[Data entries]
========

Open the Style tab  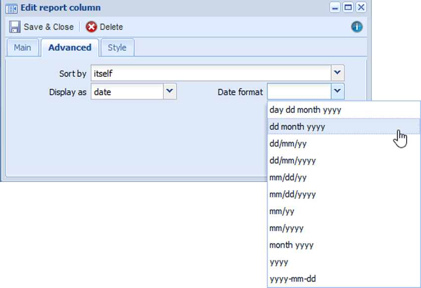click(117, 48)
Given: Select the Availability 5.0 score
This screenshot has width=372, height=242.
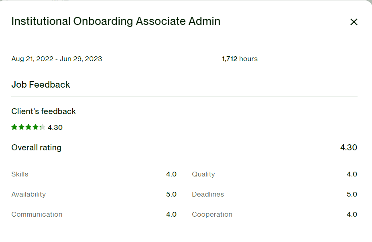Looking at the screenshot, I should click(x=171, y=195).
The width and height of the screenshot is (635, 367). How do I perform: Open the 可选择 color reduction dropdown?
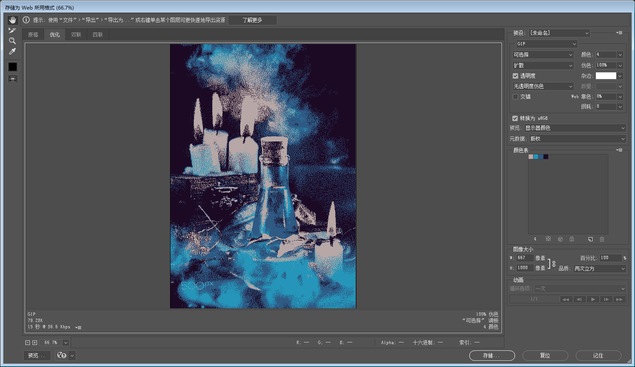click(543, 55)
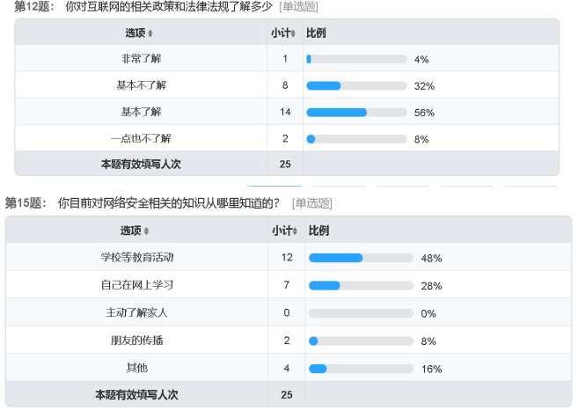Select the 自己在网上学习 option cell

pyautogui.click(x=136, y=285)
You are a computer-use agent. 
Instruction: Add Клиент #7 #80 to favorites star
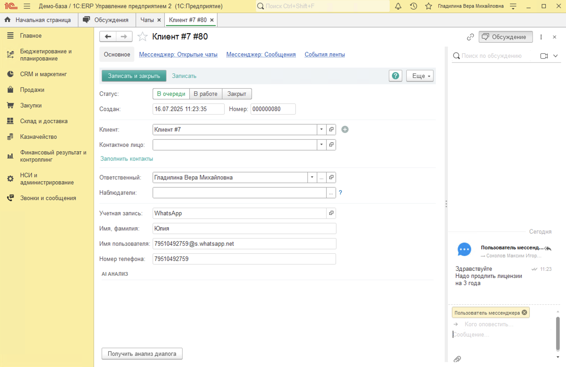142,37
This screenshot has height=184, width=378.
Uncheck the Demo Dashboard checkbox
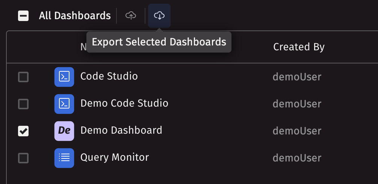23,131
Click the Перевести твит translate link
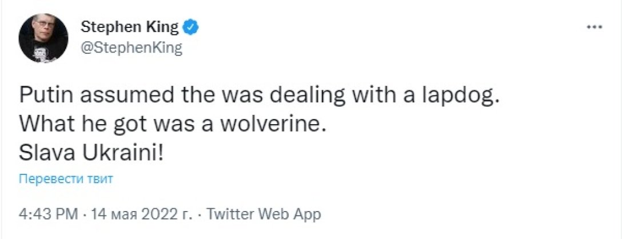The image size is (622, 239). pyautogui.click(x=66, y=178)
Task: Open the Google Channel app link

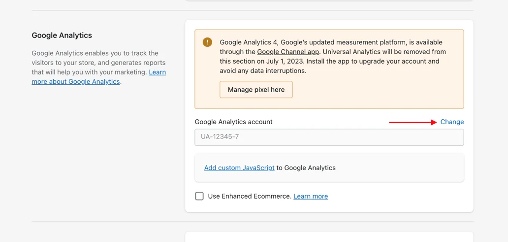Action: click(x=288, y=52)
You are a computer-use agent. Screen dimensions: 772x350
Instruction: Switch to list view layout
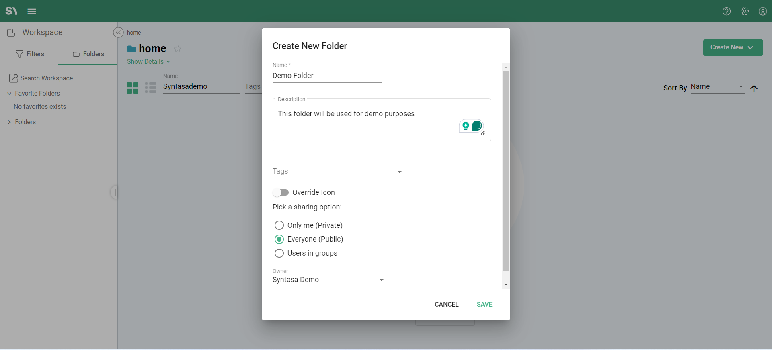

========

◆ Exercise ◆
Wherever "computer" turns up in the records, copy the whole line.

◆ Completed exercise ◆
You are a computer-use agent. 
You are a computer-use agent. Screen dimensions: 772x350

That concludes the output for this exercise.